I could be wrong but I have the impression that House doesn't automatically set out to eliminate all downward head movement with every pitcher. Rather, House has pitchers lower their center of graity when they appear to have balance and posture issues. House might also do this when he tries to get a pitcher to stride further. Personally, I don't worry about downward movement unless I have reason to think it's actually causing a problem.
I think this might be something coaches would pay more attention to with tall pitchers who are perceived to have a competetive advantage due to their height. I could certainly see a coach wanting to maximize downward plane with such pitchers. But I'm not so sure it would be as big of a concern with shorter pitchers. The difference between a low slot and a higher slot might be only 8" to 10". That difference, when compared to the distance to home plate, only accounts for a small angle at home plate.
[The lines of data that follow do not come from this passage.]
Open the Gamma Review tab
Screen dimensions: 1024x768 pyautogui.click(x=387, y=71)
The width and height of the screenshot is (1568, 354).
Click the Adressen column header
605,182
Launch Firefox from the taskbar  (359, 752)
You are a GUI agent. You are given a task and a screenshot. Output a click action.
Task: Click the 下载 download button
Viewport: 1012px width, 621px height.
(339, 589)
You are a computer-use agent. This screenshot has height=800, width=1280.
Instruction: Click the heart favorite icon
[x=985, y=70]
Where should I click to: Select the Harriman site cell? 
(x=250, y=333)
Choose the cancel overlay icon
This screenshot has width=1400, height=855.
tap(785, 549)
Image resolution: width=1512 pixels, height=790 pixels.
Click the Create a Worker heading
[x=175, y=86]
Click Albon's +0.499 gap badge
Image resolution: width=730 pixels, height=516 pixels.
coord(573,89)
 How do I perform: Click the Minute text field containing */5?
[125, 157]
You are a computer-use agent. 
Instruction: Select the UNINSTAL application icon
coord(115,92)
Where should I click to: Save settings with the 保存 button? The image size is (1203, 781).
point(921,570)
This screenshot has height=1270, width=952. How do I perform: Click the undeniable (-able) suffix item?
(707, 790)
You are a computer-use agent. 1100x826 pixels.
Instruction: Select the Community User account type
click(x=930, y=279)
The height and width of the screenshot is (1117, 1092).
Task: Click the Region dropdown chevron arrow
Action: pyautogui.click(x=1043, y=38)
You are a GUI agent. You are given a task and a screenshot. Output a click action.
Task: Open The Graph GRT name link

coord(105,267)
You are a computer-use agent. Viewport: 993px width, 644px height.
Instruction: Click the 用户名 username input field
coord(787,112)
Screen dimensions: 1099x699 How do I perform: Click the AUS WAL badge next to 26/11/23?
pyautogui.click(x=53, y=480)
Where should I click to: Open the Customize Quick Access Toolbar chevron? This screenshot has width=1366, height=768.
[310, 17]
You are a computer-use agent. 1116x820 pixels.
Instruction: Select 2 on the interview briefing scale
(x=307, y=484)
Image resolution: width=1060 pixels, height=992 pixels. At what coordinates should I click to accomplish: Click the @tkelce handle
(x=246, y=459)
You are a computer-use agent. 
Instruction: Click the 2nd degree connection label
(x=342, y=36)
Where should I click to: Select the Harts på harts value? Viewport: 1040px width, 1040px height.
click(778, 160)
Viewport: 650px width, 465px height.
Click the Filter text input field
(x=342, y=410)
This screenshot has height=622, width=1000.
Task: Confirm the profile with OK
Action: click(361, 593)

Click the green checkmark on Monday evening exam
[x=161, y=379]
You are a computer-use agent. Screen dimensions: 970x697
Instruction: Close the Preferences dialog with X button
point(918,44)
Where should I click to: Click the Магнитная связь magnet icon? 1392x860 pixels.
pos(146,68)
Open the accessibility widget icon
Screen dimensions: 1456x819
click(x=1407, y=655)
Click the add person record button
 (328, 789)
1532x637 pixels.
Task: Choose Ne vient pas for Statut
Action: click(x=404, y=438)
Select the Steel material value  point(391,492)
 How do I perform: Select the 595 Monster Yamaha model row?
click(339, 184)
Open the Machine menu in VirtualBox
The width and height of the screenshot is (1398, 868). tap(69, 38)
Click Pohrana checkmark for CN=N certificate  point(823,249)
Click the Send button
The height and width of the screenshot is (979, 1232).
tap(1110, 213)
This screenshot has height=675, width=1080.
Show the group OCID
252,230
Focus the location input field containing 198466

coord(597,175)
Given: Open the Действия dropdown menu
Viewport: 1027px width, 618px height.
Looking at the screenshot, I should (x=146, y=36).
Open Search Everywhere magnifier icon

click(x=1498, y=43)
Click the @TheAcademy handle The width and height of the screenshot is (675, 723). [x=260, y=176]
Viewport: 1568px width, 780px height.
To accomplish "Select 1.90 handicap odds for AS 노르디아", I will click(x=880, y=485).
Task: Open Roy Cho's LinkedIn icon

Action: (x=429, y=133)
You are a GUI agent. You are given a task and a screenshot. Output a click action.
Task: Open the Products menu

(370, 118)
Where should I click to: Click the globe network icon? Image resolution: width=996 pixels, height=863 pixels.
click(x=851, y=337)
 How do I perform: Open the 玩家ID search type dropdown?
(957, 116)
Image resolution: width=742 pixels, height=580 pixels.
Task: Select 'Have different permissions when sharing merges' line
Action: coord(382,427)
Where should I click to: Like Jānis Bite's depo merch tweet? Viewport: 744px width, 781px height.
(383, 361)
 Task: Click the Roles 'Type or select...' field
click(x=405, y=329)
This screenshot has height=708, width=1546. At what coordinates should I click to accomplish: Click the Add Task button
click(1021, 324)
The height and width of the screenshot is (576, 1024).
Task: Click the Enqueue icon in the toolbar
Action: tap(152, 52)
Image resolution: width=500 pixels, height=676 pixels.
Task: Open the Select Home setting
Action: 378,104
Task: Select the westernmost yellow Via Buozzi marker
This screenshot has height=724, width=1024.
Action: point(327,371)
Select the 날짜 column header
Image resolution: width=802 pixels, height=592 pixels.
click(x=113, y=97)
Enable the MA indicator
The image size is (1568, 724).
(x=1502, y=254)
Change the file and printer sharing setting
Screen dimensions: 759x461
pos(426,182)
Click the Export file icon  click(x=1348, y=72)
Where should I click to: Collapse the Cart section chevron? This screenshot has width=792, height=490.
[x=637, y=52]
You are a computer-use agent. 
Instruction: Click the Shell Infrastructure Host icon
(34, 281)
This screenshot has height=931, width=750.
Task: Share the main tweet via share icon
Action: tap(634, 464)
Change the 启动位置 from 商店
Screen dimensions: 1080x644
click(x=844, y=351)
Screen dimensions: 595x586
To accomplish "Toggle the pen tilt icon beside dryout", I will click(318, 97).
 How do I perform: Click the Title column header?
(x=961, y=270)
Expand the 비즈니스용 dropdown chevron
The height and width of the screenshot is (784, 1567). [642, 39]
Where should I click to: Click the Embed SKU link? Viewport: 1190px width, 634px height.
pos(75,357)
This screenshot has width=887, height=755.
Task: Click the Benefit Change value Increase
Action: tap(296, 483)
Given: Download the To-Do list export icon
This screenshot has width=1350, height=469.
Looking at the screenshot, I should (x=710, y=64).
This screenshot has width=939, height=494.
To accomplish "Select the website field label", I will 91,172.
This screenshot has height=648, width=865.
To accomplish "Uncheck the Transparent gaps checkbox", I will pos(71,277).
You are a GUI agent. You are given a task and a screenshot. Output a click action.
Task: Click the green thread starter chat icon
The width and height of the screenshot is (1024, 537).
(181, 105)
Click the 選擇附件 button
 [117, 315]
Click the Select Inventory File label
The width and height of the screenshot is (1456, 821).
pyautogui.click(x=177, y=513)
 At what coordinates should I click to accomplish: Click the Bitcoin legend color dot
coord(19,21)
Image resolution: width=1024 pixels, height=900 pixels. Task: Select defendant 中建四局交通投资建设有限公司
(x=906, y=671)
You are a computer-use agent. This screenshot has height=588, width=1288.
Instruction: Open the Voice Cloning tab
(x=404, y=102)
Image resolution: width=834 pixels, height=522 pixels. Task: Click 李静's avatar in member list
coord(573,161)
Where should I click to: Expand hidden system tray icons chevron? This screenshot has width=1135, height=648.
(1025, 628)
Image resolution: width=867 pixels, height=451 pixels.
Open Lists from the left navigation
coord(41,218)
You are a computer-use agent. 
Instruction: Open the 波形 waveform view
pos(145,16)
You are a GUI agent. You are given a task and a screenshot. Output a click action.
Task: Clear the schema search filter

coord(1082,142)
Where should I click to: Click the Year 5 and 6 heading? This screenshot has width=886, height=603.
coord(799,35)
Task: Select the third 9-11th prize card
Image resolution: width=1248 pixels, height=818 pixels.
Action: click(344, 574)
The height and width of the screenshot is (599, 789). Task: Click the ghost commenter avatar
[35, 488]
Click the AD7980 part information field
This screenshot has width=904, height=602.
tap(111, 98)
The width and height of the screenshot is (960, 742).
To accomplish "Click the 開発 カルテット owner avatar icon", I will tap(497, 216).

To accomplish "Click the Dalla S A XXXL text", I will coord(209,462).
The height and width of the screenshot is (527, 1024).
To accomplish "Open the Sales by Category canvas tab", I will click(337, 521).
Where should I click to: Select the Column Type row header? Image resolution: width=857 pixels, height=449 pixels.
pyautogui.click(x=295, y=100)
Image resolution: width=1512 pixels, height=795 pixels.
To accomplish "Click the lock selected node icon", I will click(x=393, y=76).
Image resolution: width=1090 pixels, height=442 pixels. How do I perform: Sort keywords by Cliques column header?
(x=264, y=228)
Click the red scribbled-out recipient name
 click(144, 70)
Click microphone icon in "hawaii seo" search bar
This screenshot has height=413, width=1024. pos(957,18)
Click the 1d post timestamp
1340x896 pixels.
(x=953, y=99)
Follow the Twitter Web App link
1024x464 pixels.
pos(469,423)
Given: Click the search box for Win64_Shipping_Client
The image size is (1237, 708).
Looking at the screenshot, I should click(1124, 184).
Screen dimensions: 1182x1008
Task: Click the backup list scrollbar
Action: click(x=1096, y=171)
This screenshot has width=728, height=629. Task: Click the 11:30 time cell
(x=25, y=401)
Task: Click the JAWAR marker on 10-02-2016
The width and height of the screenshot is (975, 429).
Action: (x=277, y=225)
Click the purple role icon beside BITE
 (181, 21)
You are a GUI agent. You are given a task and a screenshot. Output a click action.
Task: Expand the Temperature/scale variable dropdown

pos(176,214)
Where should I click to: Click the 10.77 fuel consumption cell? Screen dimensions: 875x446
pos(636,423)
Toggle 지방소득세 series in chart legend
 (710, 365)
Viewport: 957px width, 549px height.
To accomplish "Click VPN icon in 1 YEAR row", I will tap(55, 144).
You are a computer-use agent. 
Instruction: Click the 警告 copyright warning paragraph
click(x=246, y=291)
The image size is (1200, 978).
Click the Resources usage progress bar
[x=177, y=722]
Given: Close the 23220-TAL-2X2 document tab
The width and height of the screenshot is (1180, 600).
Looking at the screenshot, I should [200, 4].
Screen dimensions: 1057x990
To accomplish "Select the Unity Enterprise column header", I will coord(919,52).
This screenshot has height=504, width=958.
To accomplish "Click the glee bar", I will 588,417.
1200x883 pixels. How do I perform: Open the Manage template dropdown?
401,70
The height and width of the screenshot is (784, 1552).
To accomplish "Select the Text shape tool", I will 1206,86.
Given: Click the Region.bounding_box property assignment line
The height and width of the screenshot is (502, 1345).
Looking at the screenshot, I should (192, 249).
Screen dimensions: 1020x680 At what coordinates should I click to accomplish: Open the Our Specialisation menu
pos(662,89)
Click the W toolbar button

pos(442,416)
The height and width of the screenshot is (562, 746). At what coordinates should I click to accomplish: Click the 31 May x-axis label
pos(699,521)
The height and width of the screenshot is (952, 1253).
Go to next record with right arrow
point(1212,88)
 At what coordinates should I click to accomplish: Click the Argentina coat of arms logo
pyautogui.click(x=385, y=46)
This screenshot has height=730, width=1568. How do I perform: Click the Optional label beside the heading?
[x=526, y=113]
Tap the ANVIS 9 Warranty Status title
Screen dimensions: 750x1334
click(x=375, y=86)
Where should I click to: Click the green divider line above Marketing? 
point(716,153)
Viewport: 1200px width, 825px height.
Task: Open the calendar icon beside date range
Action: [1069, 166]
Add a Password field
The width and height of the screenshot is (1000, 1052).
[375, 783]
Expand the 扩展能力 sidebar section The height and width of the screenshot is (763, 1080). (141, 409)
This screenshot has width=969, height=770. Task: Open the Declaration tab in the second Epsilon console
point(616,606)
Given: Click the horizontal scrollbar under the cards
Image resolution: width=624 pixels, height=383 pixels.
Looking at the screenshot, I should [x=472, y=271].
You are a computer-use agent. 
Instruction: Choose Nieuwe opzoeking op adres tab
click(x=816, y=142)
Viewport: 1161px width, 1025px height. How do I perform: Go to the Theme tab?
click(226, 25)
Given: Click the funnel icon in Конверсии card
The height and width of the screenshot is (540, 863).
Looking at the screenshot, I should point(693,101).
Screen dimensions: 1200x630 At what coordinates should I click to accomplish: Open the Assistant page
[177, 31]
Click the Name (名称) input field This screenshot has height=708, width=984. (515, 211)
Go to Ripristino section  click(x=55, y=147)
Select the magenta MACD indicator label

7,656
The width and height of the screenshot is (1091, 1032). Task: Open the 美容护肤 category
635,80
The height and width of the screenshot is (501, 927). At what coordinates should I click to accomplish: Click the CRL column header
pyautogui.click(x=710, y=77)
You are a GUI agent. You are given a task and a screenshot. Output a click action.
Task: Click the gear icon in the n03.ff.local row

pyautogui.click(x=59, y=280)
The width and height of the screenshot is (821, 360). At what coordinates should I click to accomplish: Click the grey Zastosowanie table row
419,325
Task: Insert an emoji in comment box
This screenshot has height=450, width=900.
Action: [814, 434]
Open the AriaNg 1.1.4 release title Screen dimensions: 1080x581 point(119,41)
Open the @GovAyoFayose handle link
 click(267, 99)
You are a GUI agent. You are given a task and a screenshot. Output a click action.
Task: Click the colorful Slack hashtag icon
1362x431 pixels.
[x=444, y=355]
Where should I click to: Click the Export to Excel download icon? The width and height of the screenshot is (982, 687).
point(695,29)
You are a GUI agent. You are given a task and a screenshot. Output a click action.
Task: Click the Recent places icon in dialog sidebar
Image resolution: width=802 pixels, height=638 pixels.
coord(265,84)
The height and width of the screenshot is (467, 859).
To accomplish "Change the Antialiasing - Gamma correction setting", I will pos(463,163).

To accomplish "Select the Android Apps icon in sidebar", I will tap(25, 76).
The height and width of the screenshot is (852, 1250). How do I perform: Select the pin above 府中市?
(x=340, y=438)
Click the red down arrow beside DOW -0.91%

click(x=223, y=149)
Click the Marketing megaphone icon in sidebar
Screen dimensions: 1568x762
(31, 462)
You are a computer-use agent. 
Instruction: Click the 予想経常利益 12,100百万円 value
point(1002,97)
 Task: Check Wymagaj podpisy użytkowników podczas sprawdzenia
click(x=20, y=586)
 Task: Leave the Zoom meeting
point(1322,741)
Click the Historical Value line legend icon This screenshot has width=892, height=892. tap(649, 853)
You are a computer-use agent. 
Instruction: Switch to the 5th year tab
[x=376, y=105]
One thing to remember is that the NPA places a lot of importance in injury prevention. The number of injuries - especially to young pitchers - is skyrocketing. Now, I'll admit a lot of that is due to overuse. But what happens when you couple poor mechanics/timing with that overuse?
I agree. It's important partly for balance but mostly for timing, IMHO. And timing is a concept that I think most pitching coaches fail to understand and appreciate. House says he spends more time these days fixing timing than fixing mechanics.
That's an excellent description! When I've tried to explain "opposite and equal" as being a momentary position in passing that occurs at foot plant, I'm never confident people really understand the timing aspect.
I share your concerns - especially about the "hold it there" part. I think it really all comes back to timing. When timing is on, things happen when they should and nothing needs to be held for an artifically long time. Everything feels more natural. So, your concern about stabilizing the glove hindering the pitcher is really a concern about proper timing, IMHO.
I'm not familiar with the face/chin to the glove teach. But I agree with your comment that the glove arm can be relaxed after ball release.
Well, since I believe House still works with Johnson on occasion, I wouldn't assume he has an issue with Johnson's glove.
Why you little...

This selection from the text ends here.